Phone scams can include voice calls or SMS (text) messages. Over the years, scammers have figured out countless ways to get your money over the phone. In some scams, they act helpful and friendly. In others, they may threaten or try to scare you. Some examples of phone scams include business and investment scams, extended car warranty scams, timeshare scams, and charity scams.

  • If you think you’re on a scam call, hang up. When you receive a robocall, don’t press any numbers.
  • Consider call blocking or call labeling if you’re receiving unwanted calls.
  • Don’t trust your caller ID. Scammers can make any name or number show up so even if it looks like it’s a government agency calling, it could be a scammer calling from anywhere in the world (this is considered spoofing, which we’ll discuss in one of the next sections).
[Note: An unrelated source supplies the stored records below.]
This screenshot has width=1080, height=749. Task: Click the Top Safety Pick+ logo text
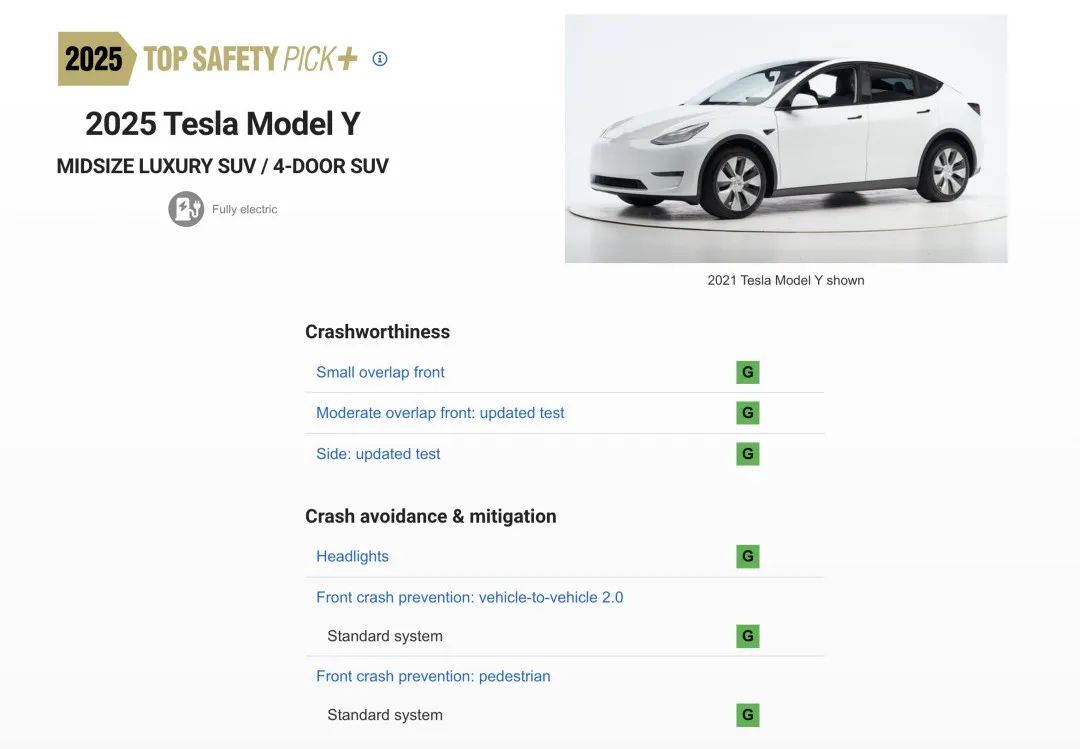click(x=250, y=59)
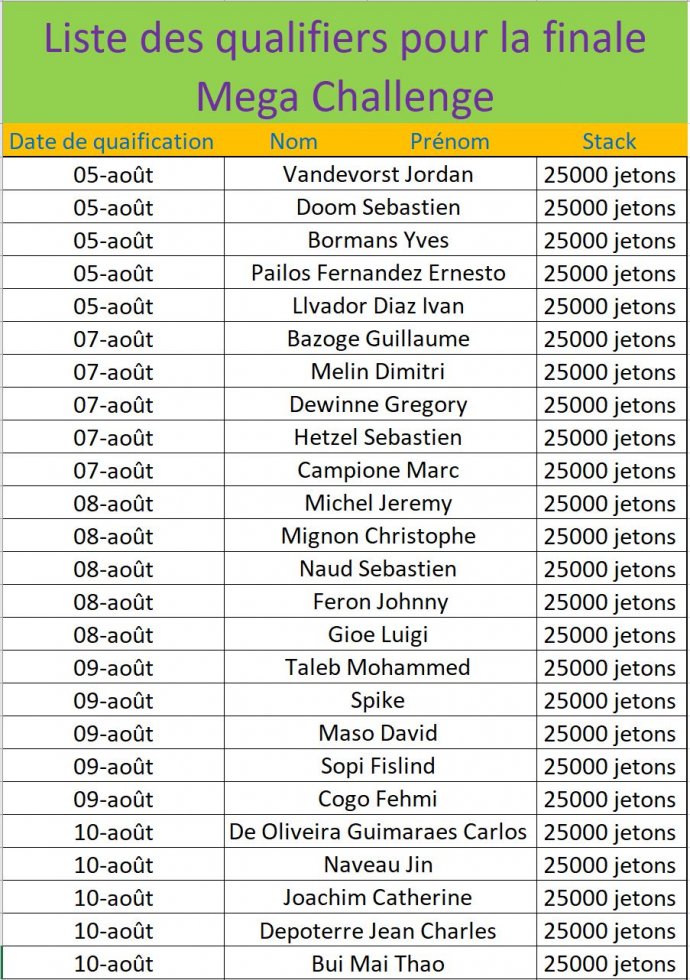Select the Taleb Mohammed name cell
This screenshot has height=980, width=690.
point(378,668)
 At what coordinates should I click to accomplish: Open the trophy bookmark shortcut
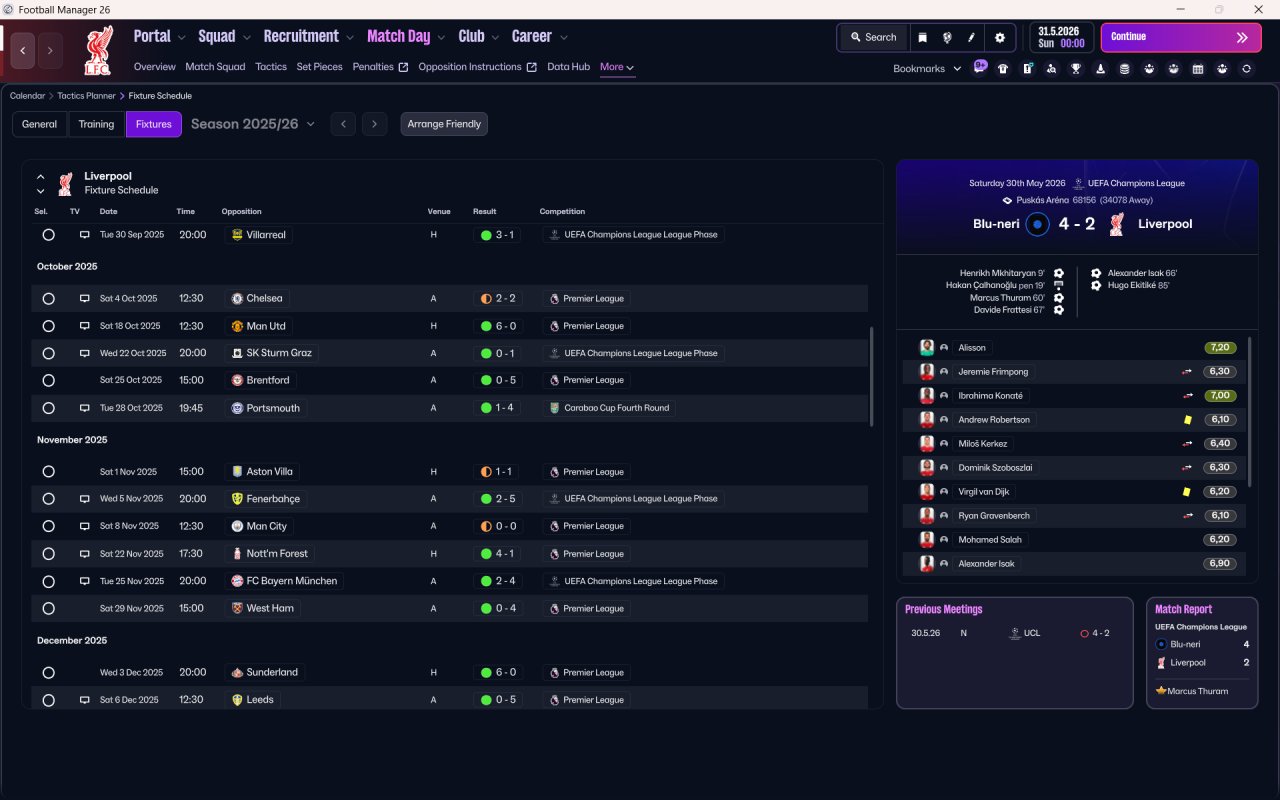tap(1076, 69)
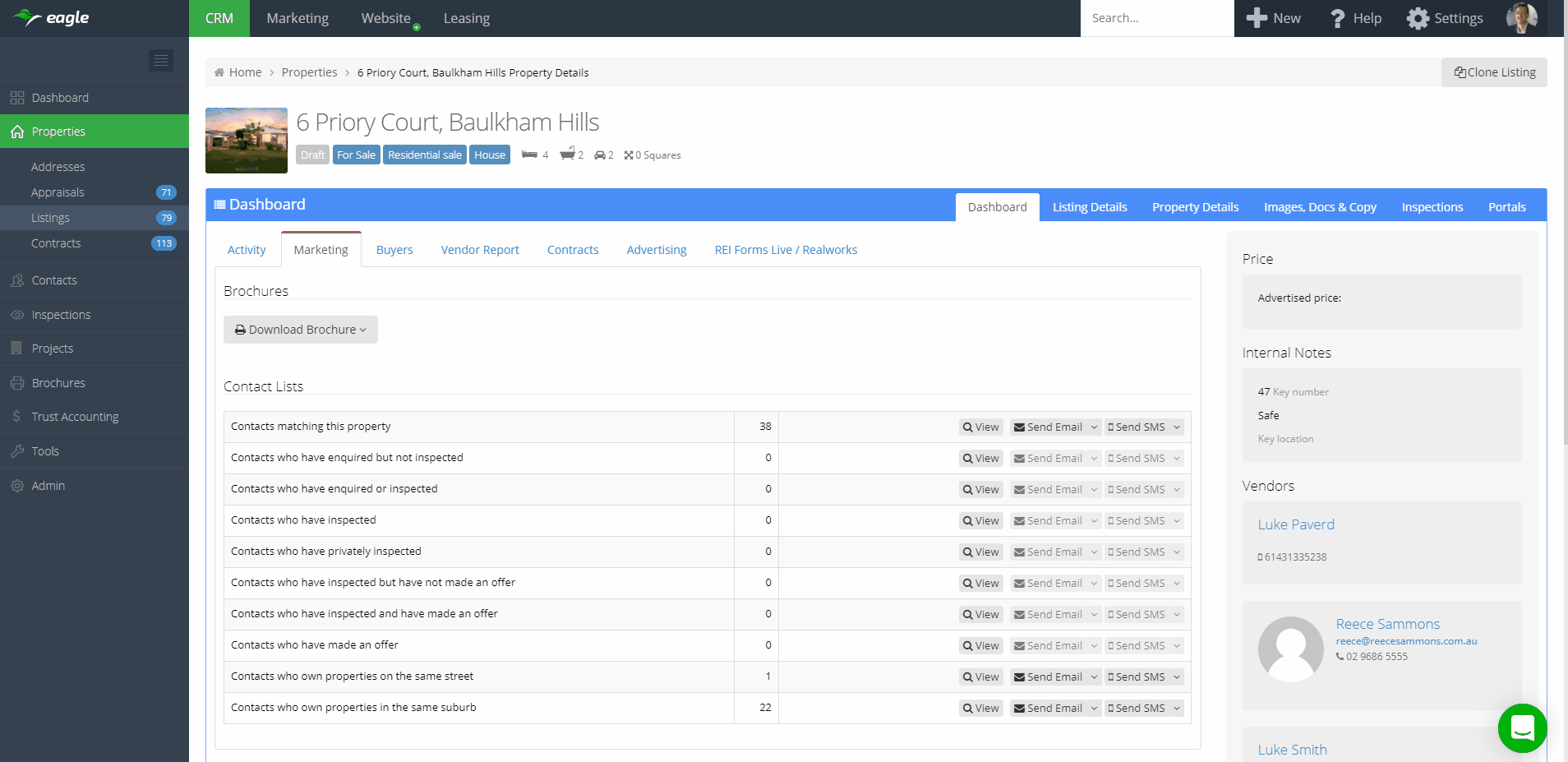Open Settings via the gear icon
The width and height of the screenshot is (1568, 762).
pos(1418,18)

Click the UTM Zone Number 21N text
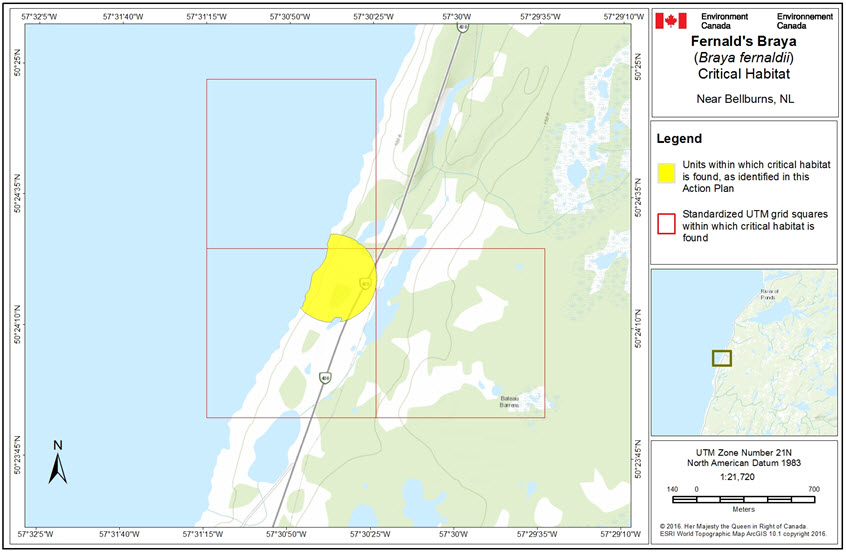pos(743,451)
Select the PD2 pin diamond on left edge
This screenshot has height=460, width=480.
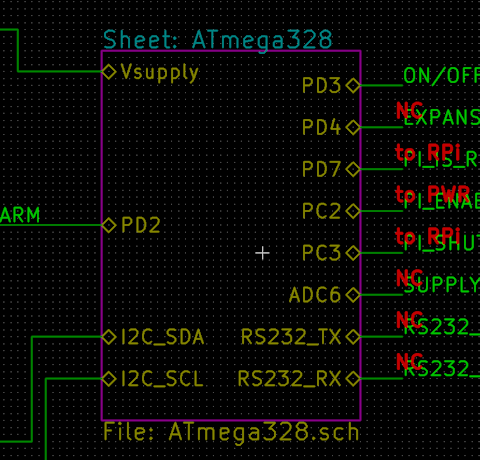[109, 225]

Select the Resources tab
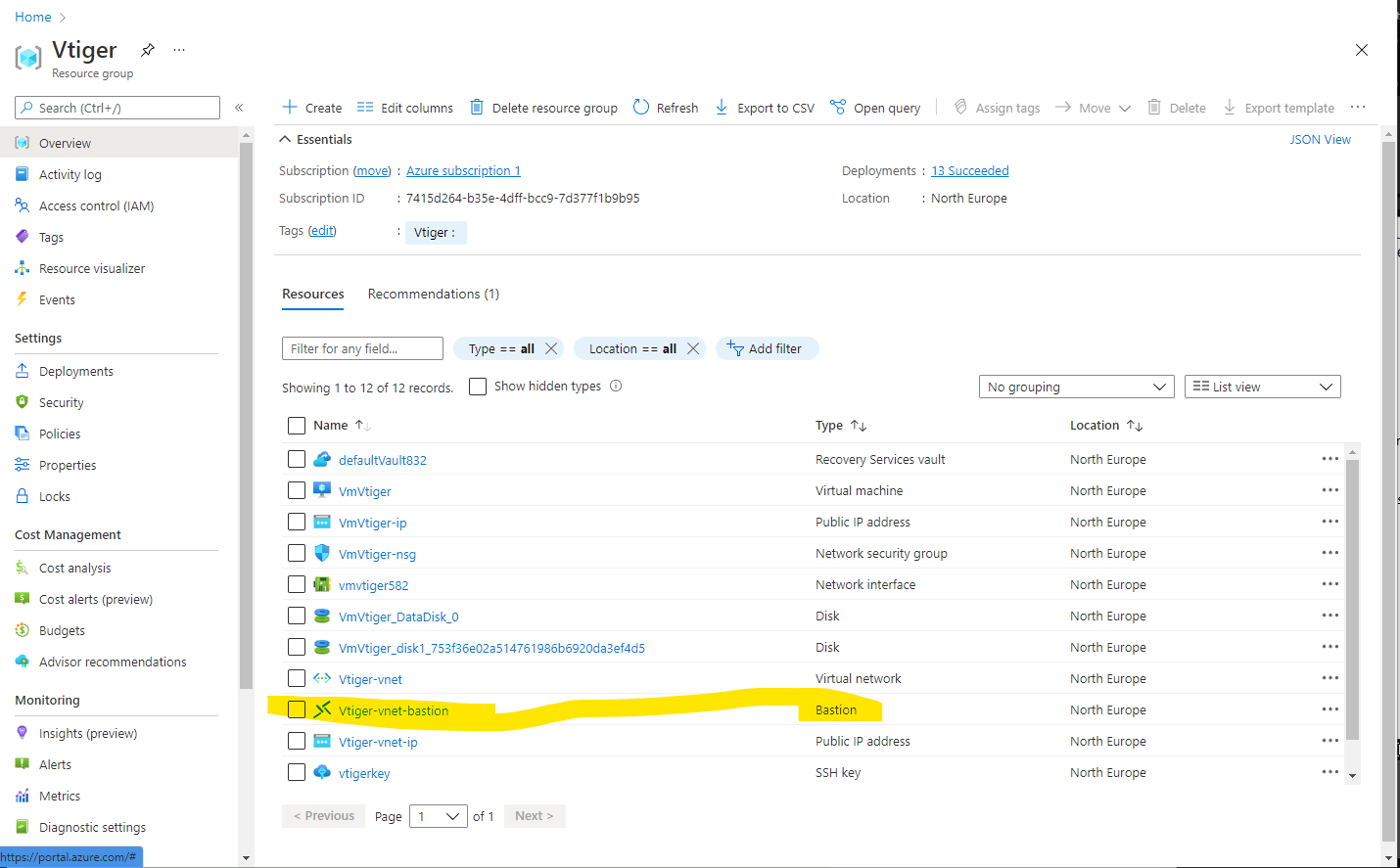[312, 294]
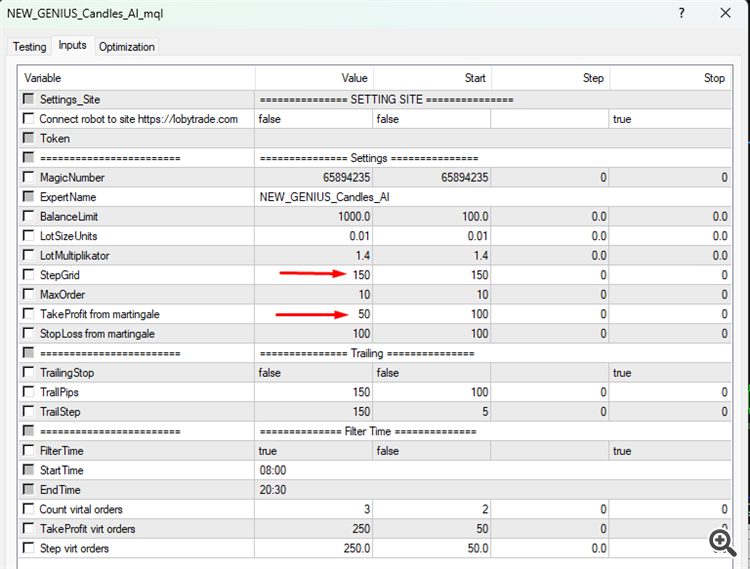
Task: Tick the MaxOrder checkbox
Action: pyautogui.click(x=29, y=294)
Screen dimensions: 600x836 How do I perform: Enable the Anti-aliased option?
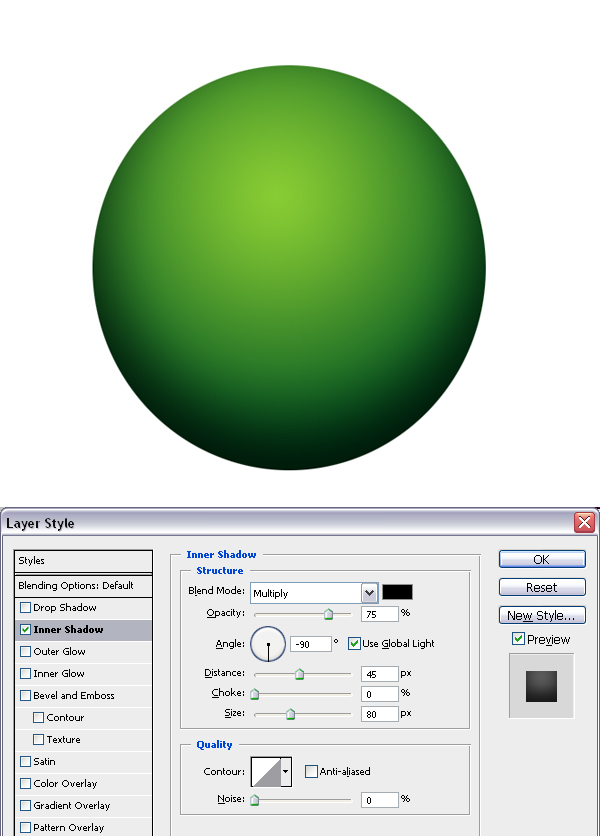(311, 771)
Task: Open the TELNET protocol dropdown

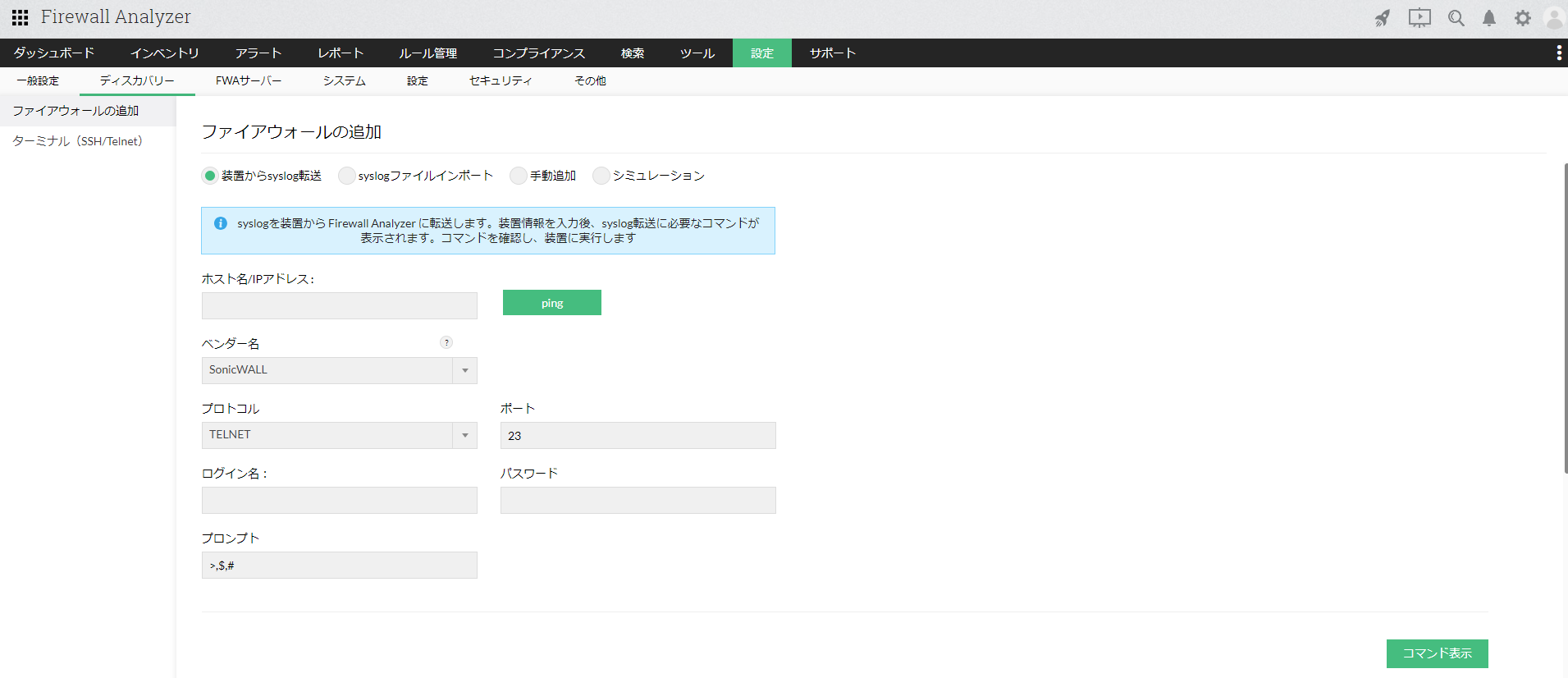Action: pos(464,435)
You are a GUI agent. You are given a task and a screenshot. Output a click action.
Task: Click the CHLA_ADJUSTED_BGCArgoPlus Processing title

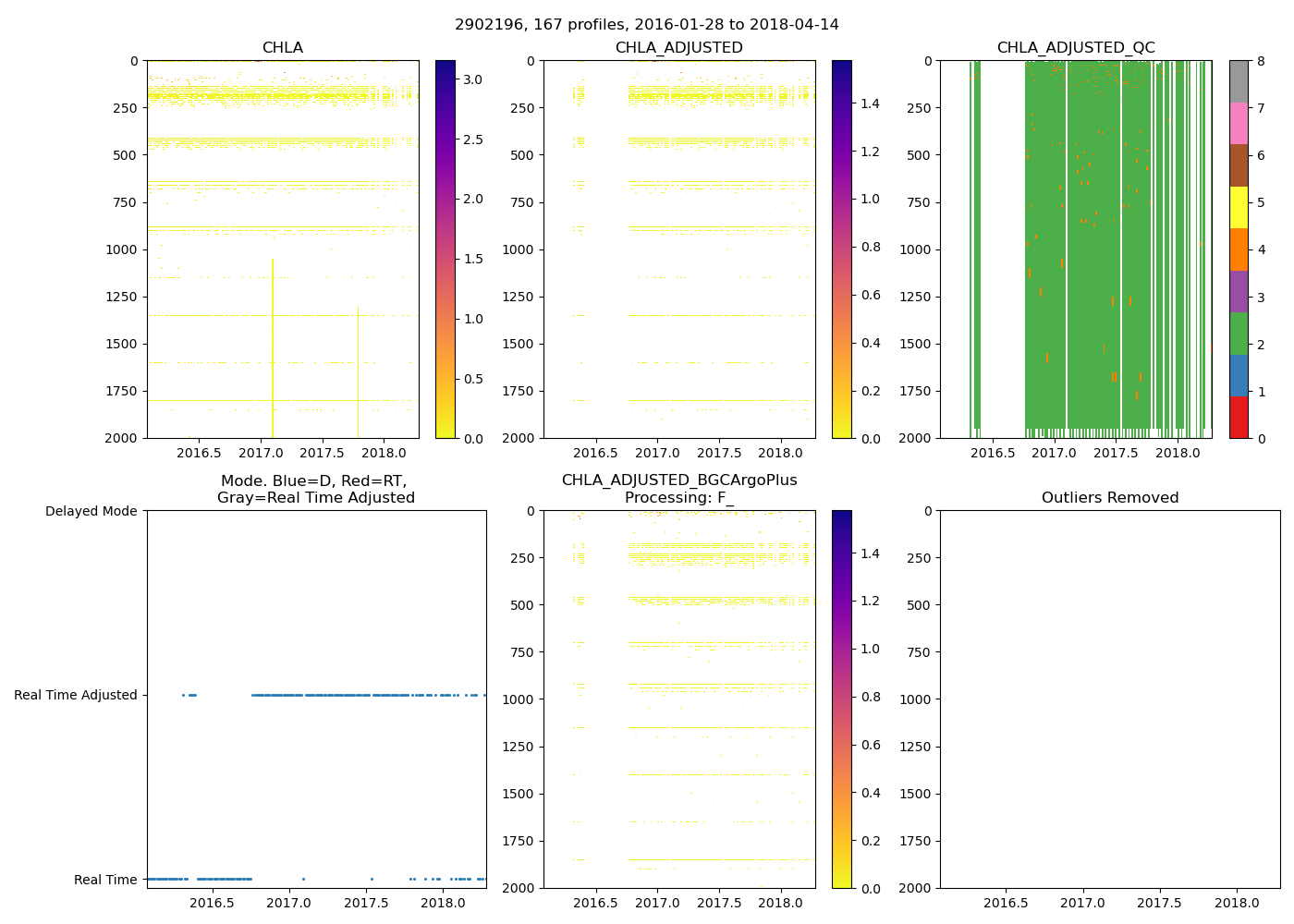click(679, 489)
Ransomware is a type of malicious software, or malware, that prevents you from accessing computer files, systems, or networks and demands you pay a ransom for their return. These types of attacks can cause costly disruptions to operations and the loss of critical information and data. You can unknowingly download ransomware onto your computer. Once the code is loaded onto the computer, it can wreak havoc on your local drives, attached drives, and even networked computers. Most of the time, you don’t even realize your computer is infected.

The best way to avoid ransomware is to be a cautious computer user. Keep operating systems and software up to date and make sure anti-virus and anti-malware solutions are installed and set to automatically update and perform regular scans.

Spoofing and Phishing

Spoofing and phishing are very common and key parts of business email compromise (BEC) scams.

Spoofing is when someone disguises an email address, sender name, phone number, or website URL (often just by changing one letter, symbol, or number) to convince you that you are interacting with a trusted source. Criminals who use spoofing count on manipulating you into believing these spoofed communications are real and that you will ultimately disclose personal, financial, or other sensitive information.

Phishing schemes often use spoofing techniques to lure you in and get you to take the bait. They’re designed to trick you into giving sensitive information to criminals. In this type of scam, you may receive an email with a link that looks legitimate but really isn’t. Once you click the link, you’re sent to a spoofed website that may look almost identical to the real one and asked to enter sensitive information like passwords, credit card numbers, or banking PINs.

Phishing has evolved over the years and now has several variations that use similar techniques, including:

  • Vishing – These happen over the phone, voicemail, or VoIP (voice over Internet Protocol) calls.
  • Smishing – These happen through SMS (text) messages.
  • Pharming – These happen when malicious code is installed on your computer to redirect you to fake websites.

Protecting yourself from these scams is possible! In addition to the tips listed under the Business Email Compromise section, remember that companies generally don’t contact you to ask for your username or password.

How can you better position yourself and your team to recognize fraud and stop it before it happens?

1. Train your employees.

Your first line of defense is educating your workforce. Train employees how to spot fraud and speak up when it’s discovered. The Federal Trade Commission (FTC) offers great resources for educating your employees.

2. Remain vigilant.

Always review your emails, invoices, and outside requests. Pay attention to the details when anyone is requesting payment or sensitive information. Know who you’re doing business with and always research a company’s history and reputation if you plan on working with them.

3. Be tech conscious. 

Scammers use fake emails, website, and phone numbers to lure you into a scam. Pause to think before you click on any links, open attachments, or download files to your computer.

Take the time to educate yourself and your employees and always be on the lookout for the next scam.

And ALWAYS remember…

If it sounds too good to be true, it probably is.